(Dataset entries)

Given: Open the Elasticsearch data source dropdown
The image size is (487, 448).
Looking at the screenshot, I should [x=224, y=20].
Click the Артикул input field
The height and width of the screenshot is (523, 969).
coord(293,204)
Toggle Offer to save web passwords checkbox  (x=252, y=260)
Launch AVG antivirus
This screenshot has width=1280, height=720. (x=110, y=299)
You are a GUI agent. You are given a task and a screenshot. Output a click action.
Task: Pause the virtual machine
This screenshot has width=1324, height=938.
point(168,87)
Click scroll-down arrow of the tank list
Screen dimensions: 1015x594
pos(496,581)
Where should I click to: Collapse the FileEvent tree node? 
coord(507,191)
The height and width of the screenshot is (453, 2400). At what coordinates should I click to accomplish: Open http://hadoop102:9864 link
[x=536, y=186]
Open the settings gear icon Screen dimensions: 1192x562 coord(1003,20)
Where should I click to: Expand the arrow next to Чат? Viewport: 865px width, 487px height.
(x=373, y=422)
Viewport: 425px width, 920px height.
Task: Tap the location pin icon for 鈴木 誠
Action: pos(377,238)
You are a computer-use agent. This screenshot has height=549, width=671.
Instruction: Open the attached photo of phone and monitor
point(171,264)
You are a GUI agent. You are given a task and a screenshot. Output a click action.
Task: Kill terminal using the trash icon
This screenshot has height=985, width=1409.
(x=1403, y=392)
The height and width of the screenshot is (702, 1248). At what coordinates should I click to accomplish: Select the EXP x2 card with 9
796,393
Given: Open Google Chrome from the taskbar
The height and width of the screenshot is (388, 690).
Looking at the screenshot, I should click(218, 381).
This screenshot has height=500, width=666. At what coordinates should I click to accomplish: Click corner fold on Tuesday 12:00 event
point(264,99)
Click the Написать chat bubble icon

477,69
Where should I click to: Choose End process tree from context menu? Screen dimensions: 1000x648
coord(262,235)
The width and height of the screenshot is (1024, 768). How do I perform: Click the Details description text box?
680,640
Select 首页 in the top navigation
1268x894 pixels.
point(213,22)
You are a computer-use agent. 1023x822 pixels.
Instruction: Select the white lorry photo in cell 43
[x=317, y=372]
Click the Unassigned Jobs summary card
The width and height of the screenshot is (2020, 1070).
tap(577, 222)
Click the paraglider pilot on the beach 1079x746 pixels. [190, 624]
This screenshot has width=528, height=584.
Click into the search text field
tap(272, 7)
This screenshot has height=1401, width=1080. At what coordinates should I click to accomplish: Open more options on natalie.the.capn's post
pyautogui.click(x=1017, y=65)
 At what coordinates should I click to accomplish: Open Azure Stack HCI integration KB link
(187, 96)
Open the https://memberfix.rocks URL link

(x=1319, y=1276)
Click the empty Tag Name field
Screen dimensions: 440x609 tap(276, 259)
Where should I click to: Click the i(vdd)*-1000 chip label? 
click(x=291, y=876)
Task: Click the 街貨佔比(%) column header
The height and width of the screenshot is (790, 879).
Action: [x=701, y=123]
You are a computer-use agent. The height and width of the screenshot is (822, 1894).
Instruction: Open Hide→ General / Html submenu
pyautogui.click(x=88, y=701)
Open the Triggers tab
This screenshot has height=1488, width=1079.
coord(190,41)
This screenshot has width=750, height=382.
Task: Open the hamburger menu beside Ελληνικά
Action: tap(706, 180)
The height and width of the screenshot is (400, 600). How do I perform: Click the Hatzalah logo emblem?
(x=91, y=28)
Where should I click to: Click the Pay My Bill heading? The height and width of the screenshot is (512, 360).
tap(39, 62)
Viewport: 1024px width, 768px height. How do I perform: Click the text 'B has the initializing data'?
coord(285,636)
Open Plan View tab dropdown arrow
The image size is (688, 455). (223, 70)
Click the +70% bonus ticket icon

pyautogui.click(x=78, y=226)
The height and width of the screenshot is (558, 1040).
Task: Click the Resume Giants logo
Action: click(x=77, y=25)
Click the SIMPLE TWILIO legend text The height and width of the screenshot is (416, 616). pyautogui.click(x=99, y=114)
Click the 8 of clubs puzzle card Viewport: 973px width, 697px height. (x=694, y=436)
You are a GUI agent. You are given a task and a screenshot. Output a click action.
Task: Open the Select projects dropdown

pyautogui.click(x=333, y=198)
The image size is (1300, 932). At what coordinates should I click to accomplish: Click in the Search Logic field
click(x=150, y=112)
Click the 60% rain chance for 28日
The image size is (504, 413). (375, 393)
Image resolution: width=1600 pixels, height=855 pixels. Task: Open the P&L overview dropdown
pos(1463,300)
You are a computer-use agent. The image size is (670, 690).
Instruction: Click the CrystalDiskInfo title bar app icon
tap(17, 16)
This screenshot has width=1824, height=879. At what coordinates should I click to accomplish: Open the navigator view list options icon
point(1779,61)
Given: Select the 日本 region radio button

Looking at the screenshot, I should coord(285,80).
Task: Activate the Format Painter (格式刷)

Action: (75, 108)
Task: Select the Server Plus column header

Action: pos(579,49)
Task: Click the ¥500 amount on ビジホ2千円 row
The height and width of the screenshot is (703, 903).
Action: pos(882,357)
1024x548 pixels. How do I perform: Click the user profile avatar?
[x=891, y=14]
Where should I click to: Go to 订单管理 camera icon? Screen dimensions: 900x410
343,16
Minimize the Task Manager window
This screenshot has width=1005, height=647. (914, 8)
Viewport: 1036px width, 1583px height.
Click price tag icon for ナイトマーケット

▶ **Brief**
Give every entry again in full, precisely as written above.

▶ **Response**
Given: Open the Elasticsearch data source dropdown
The image size is (487, 448).
Looking at the screenshot, I should [x=224, y=20].
Click the Артикул input field
The height and width of the screenshot is (523, 969).
coord(293,204)
Toggle Offer to save web passwords checkbox  (x=252, y=260)
Launch AVG antivirus
This screenshot has width=1280, height=720. (x=110, y=299)
You are a GUI agent. You are given a task and a screenshot. Output a click action.
Task: Pause the virtual machine
This screenshot has width=1324, height=938.
point(168,87)
Click scroll-down arrow of the tank list
Screen dimensions: 1015x594
pos(496,581)
Where should I click to: Collapse the FileEvent tree node? 
coord(507,191)
The height and width of the screenshot is (453, 2400). At what coordinates should I click to accomplish: Open http://hadoop102:9864 link
[x=536, y=186]
Open the settings gear icon Screen dimensions: 1192x562 coord(1003,20)
Where should I click to: Expand the arrow next to Чат? Viewport: 865px width, 487px height.
(x=373, y=422)
Viewport: 425px width, 920px height.
Task: Tap the location pin icon for 鈴木 誠
Action: pos(377,238)
You are a computer-use agent. This screenshot has height=549, width=671.
Instruction: Open the attached photo of phone and monitor
point(171,264)
You are a GUI agent. You are given a task and a screenshot. Output a click action.
Task: Kill terminal using the trash icon
This screenshot has height=985, width=1409.
(x=1403, y=392)
The height and width of the screenshot is (702, 1248). At what coordinates should I click to accomplish: Select the EXP x2 card with 9
796,393
Given: Open Google Chrome from the taskbar
The height and width of the screenshot is (388, 690).
Looking at the screenshot, I should click(218, 381).
This screenshot has height=500, width=666. At what coordinates should I click to accomplish: Click corner fold on Tuesday 12:00 event
point(264,99)
Click the Написать chat bubble icon

477,69
Where should I click to: Choose End process tree from context menu? Screen dimensions: 1000x648
coord(262,235)
The width and height of the screenshot is (1024, 768). How do I perform: Click the Details description text box?
680,640
Select 首页 in the top navigation
1268x894 pixels.
point(213,22)
You are a computer-use agent. 1023x822 pixels.
Instruction: Select the white lorry photo in cell 43
[x=317, y=372]
Click the Unassigned Jobs summary card
The width and height of the screenshot is (2020, 1070).
tap(577, 222)
Click the paraglider pilot on the beach 1079x746 pixels. [190, 624]
This screenshot has width=528, height=584.
Click into the search text field
tap(272, 7)
This screenshot has height=1401, width=1080. At what coordinates should I click to accomplish: Open more options on natalie.the.capn's post
pyautogui.click(x=1017, y=65)
 At what coordinates should I click to accomplish: Open Azure Stack HCI integration KB link
(187, 96)
Open the https://memberfix.rocks URL link

(x=1319, y=1276)
Click the empty Tag Name field
Screen dimensions: 440x609 tap(276, 259)
Where should I click to: Click the i(vdd)*-1000 chip label? 
click(x=291, y=876)
Task: Click the 街貨佔比(%) column header
The height and width of the screenshot is (790, 879).
Action: [x=701, y=123]
You are a computer-use agent. The height and width of the screenshot is (822, 1894).
Instruction: Open Hide→ General / Html submenu
pyautogui.click(x=88, y=701)
Open the Triggers tab
This screenshot has height=1488, width=1079.
coord(190,41)
This screenshot has width=750, height=382.
Task: Open the hamburger menu beside Ελληνικά
Action: tap(706, 180)
The height and width of the screenshot is (400, 600). How do I perform: Click the Hatzalah logo emblem?
(x=91, y=28)
Where should I click to: Click the Pay My Bill heading? The height and width of the screenshot is (512, 360).
tap(39, 62)
Viewport: 1024px width, 768px height. How do I perform: Click the text 'B has the initializing data'?
coord(285,636)
Open Plan View tab dropdown arrow
The image size is (688, 455). (223, 70)
Click the +70% bonus ticket icon

pyautogui.click(x=78, y=226)
The height and width of the screenshot is (558, 1040).
Task: Click the Resume Giants logo
Action: click(x=77, y=25)
Click the SIMPLE TWILIO legend text The height and width of the screenshot is (416, 616). pyautogui.click(x=99, y=114)
Click the 8 of clubs puzzle card Viewport: 973px width, 697px height. (x=694, y=436)
You are a GUI agent. You are given a task and a screenshot. Output a click action.
Task: Open the Select projects dropdown

pyautogui.click(x=333, y=198)
The image size is (1300, 932). At what coordinates should I click to accomplish: Click in the Search Logic field
click(x=150, y=112)
Click the 60% rain chance for 28日
The image size is (504, 413). (375, 393)
Image resolution: width=1600 pixels, height=855 pixels. Task: Open the P&L overview dropdown
pos(1463,300)
You are a computer-use agent. The image size is (670, 690).
Instruction: Click the CrystalDiskInfo title bar app icon
tap(17, 16)
This screenshot has width=1824, height=879. At what coordinates should I click to accomplish: Open the navigator view list options icon
point(1779,61)
Given: Select the 日本 region radio button

Looking at the screenshot, I should coord(285,80).
Task: Activate the Format Painter (格式刷)

Action: (75, 108)
Task: Select the Server Plus column header

Action: pos(579,49)
Task: Click the ¥500 amount on ビジホ2千円 row
The height and width of the screenshot is (703, 903).
Action: pos(882,357)
1024x548 pixels. How do I perform: Click the user profile avatar?
[x=891, y=14]
Where should I click to: Go to 订单管理 camera icon? Screen dimensions: 900x410
343,16
Minimize the Task Manager window
This screenshot has width=1005, height=647. (914, 8)
Viewport: 1036px width, 1583px height.
Click price tag icon for ナイトマーケット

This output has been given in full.